> What to work on
In the material below, take the part that opens with the line containing "موقع برنامج (400, 27)" and closes with the line containing "高血圧症 (62, 547)", and write out all of its lines again, requests included. Scale every coordinate in the answers by 2.5 and round each to a whole number, rounding halves up; leave all other numbers unchanged.

> Extracted material
○ ○ ○ ○

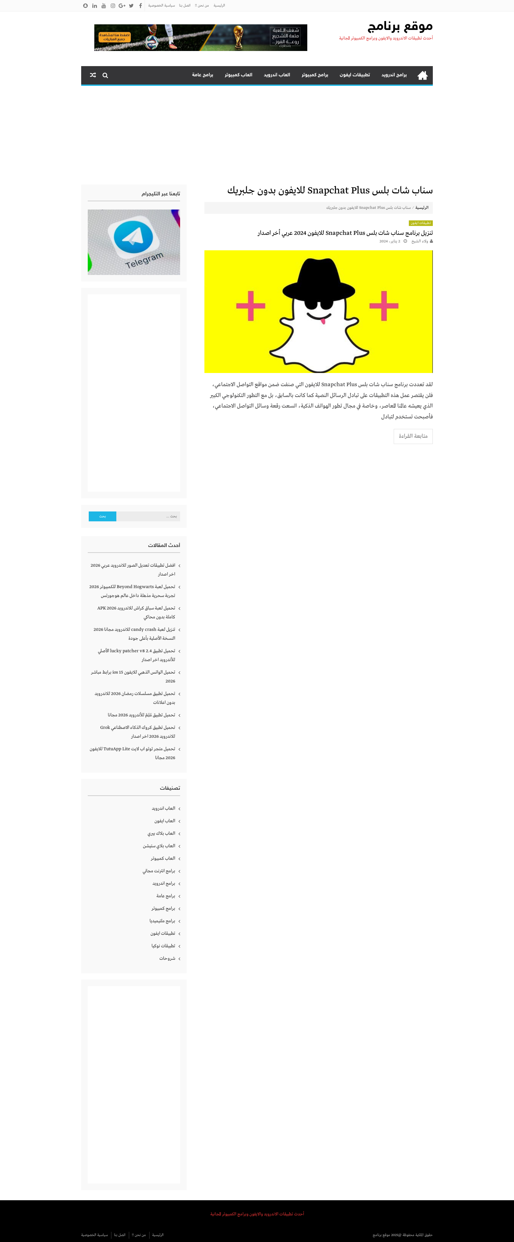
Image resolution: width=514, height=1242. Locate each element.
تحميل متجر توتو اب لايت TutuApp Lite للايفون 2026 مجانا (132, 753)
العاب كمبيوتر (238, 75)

○ ○ ○ ○

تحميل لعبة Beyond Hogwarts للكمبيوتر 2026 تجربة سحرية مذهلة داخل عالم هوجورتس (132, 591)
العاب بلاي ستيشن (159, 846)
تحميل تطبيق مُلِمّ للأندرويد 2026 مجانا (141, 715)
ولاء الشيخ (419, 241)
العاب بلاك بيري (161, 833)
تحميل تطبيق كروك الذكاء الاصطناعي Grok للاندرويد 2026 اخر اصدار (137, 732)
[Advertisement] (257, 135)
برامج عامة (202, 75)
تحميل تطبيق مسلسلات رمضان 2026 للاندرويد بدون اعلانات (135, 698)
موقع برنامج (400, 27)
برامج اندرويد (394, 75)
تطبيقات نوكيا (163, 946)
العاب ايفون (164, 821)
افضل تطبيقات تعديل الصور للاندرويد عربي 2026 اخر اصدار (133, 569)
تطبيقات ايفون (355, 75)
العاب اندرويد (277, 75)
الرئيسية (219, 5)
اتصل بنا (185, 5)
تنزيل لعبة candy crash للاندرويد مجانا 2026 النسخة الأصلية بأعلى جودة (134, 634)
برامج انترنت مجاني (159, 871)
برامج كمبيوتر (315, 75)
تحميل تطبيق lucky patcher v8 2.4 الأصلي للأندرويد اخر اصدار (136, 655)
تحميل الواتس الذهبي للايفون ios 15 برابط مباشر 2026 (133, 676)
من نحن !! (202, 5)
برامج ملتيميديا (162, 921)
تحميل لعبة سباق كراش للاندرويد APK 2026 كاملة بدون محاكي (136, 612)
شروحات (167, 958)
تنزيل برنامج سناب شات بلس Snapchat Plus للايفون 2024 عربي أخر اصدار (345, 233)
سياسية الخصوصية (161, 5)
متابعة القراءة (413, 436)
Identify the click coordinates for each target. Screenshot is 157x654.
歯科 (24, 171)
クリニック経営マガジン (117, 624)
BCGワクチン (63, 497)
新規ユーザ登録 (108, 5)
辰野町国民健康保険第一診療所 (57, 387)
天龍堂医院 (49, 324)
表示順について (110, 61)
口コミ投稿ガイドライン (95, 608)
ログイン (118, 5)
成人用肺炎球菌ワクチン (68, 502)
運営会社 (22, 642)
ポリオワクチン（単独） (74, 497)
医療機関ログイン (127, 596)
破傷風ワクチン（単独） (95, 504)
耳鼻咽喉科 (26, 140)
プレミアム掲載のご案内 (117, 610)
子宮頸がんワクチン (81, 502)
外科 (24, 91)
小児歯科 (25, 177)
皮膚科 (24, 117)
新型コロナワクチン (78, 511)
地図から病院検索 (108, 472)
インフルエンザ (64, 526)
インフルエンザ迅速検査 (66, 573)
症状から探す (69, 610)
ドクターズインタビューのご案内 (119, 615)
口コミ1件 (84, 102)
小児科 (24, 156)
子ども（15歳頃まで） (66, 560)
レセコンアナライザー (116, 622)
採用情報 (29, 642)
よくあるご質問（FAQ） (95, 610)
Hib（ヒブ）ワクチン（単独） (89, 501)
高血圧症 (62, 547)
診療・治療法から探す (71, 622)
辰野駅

○ ○ ○ ○

> Output for this task
موقع برنامج (1000, 68)
برامج اندرويد (985, 188)
تطبيقات نوكيا (408, 2365)
العاب ايفون (410, 2053)
افضل تطبيقات تعديل الصور للاندرويد عربي 2026 اخر اصدار (333, 1423)
تطبيقات ايفون (888, 188)
العاب اندرويد (693, 188)
الرئيسية (548, 13)
اتصل بنا (463, 13)
تنزيل لعبة candy crash للاندرويد مجانا 2026 النسخة الأصلية بأعلى جودة (335, 1585)
برامج انترنت مجاني (398, 2178)
برامج كمبيوتر (788, 188)
تحميل تطبيق lucky patcher v8 2.4 الأصلي للأندرويد اخر اصدار (340, 1638)
تحميل الواتس الذهبي للايفون ios 15 برابط مباشر 2026 (333, 1690)
من نحن !! (505, 13)
برامج ملتيميديا (405, 2303)
تحميل لعبة سباق كراش للاندرويد APK 2026 كاملة بدون محاكي (340, 1530)
شروحات (418, 2395)
تنزيل برنامج سناب شات بلس Snapchat Plus للايفون 2024 عربي أخر اصدار (863, 583)
سياسية الخصوصية (403, 13)
متابعة القراءة (1033, 1090)
Identify the click coordinates for each target. Screenshot is 157x654.
歯科 (60, 428)
クリニック経営マガジン (293, 1560)
BCGワクチン (158, 1243)
新規ユーザ登録 (270, 13)
辰野町国民健康保険第一診療所 (143, 968)
天龍堂医院 (123, 810)
表示順について (275, 153)
口コミ投稿ガイドライン (238, 1520)
ログイン (295, 13)
成人用肺炎球菌ワクチン (170, 1255)
運営会社 (55, 1605)
ポリオワクチン（単独） (185, 1243)
医療機関ログイン (318, 1490)
破傷風ワクチン（単独） (238, 1260)
耳鼻咽喉科 (65, 350)
プレミアム掲載のご案内 (293, 1525)
子宮頸がんワクチン (203, 1255)
外科 (60, 228)
小児歯科 (63, 443)
皮膚科 (60, 293)
新型コロナワクチン (195, 1278)
地図から病院検索 (270, 1180)
インフルエンザ (160, 1315)
インフルエンザ迅速検査 (165, 1433)
症状から探す (173, 1525)
ドクターズインタビューのご案内 (298, 1538)
口コミ1件 (210, 255)
小児科 (60, 390)
子ども（15歳頃まで） (165, 1400)
レセコンアナライザー (290, 1555)
採用情報 (73, 1605)
よくあるご質問（FAQ） (238, 1525)
Hib（ヒブ）ワクチン（単独） (223, 1253)
高血圧症 (155, 1368)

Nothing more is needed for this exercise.